INFORMATION SUPPLIED:
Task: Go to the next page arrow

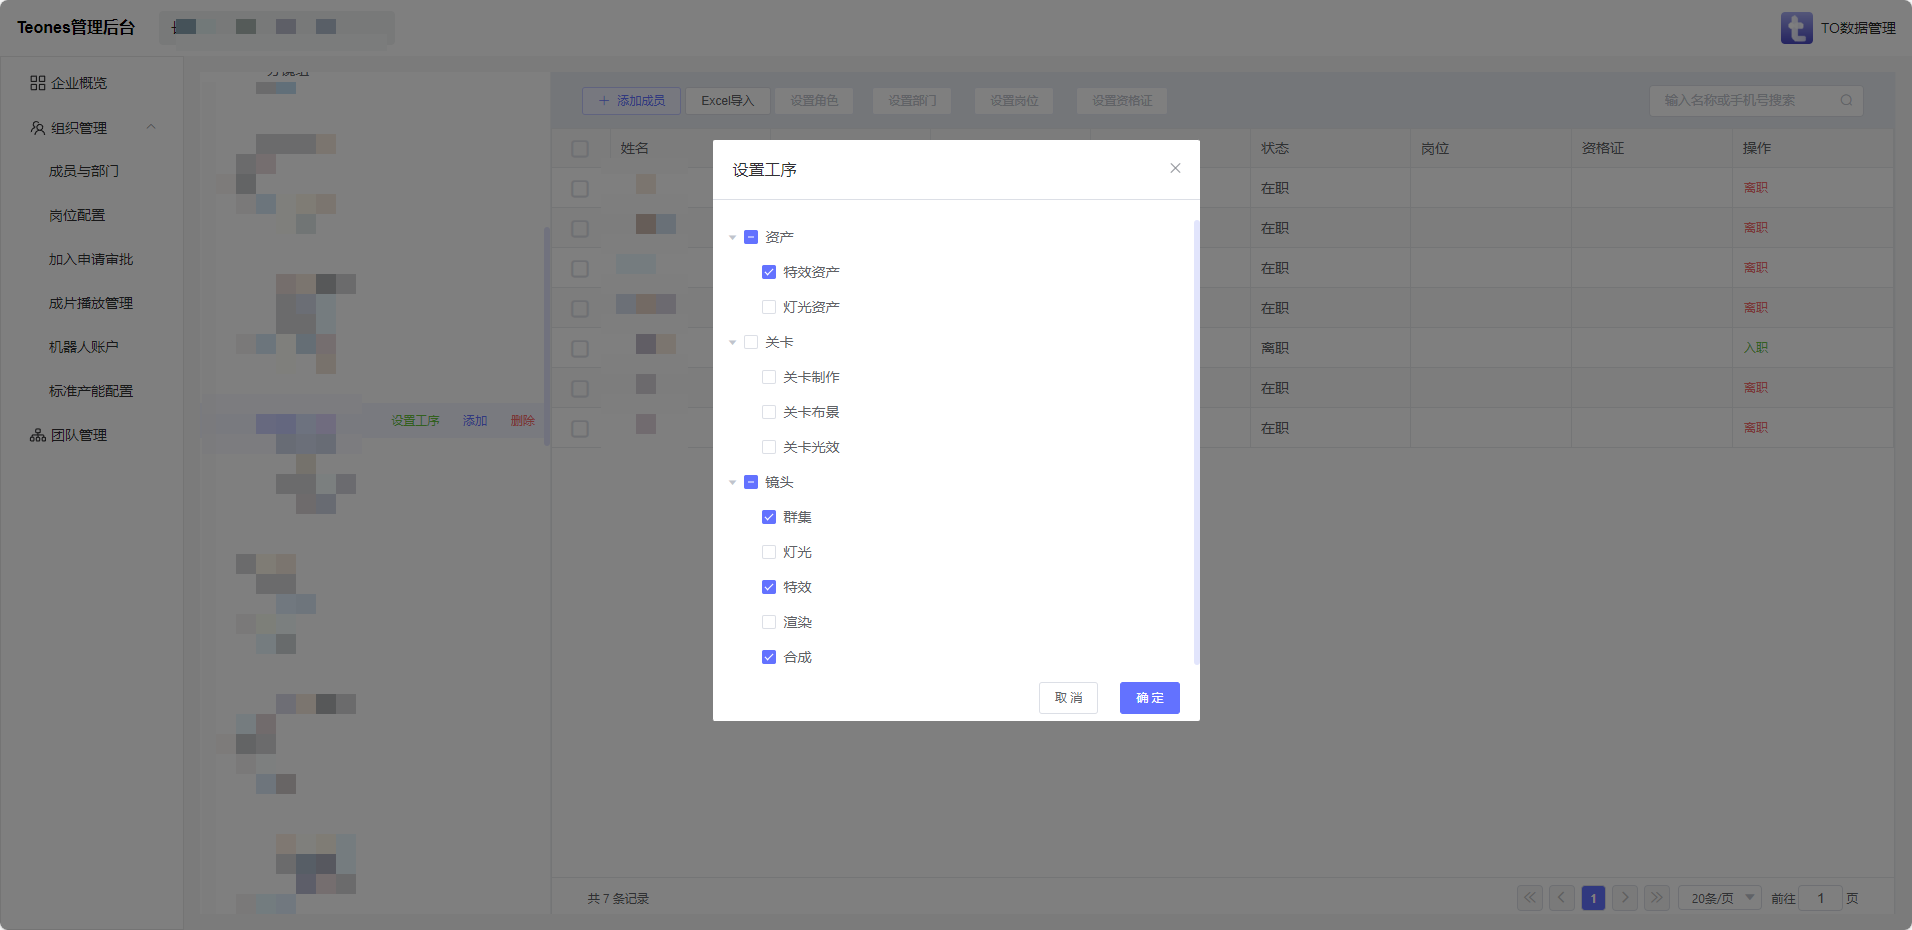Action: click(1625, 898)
* * *
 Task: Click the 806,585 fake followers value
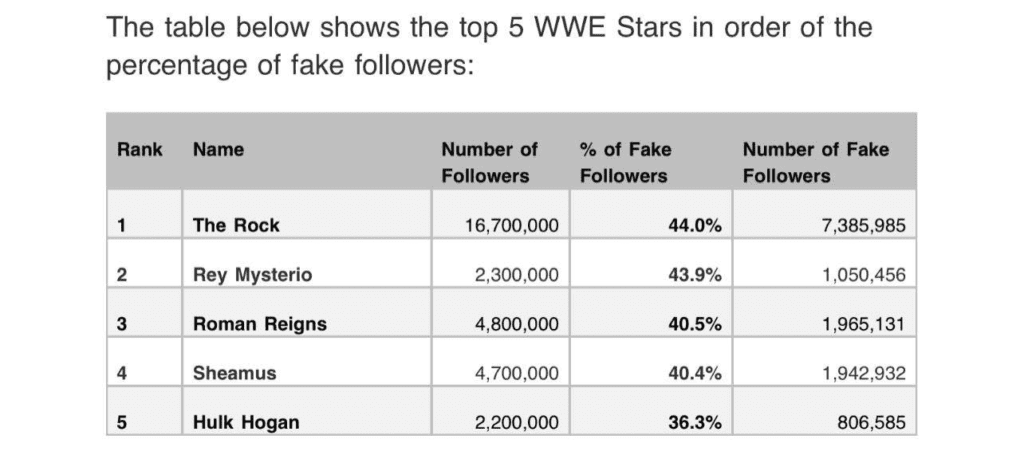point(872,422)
---
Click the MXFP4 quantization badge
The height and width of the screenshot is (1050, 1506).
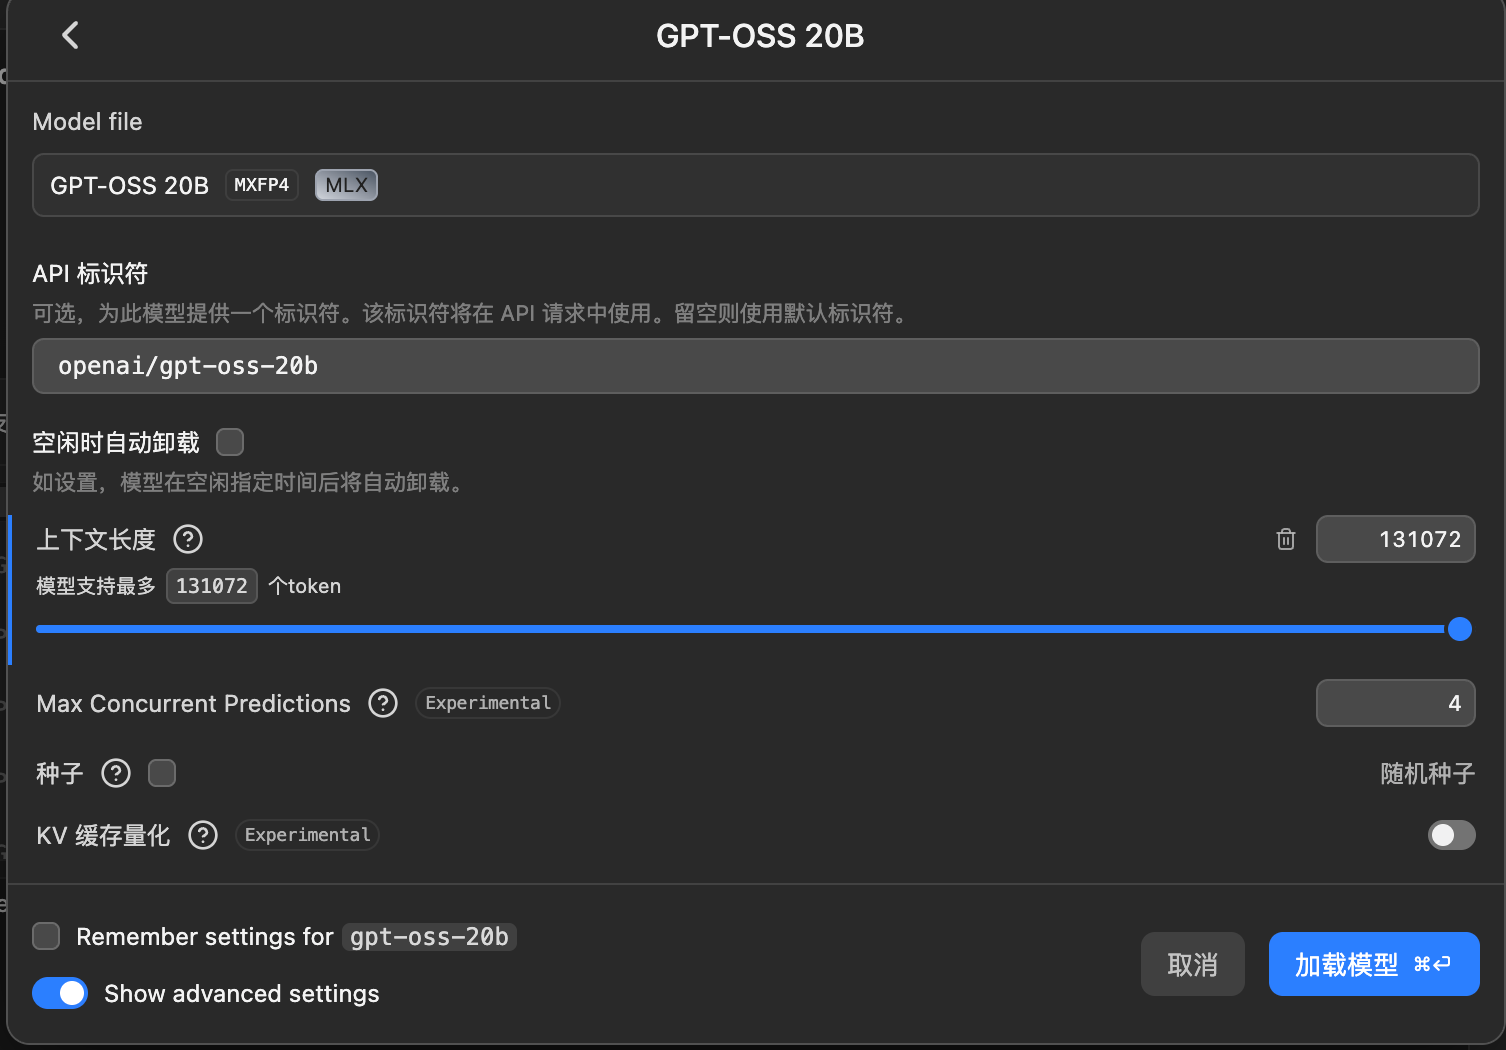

DESCRIPTION OF THE TASK: In the data above, retype exactly and only the lines between the one holding "Click the MXFP4 quantization badge" and the one holding "The height and", inclusive.

EXERCISE OUTPUT:
Click the MXFP4 quantization badge
The height and width of the screenshot is (1050, 1506).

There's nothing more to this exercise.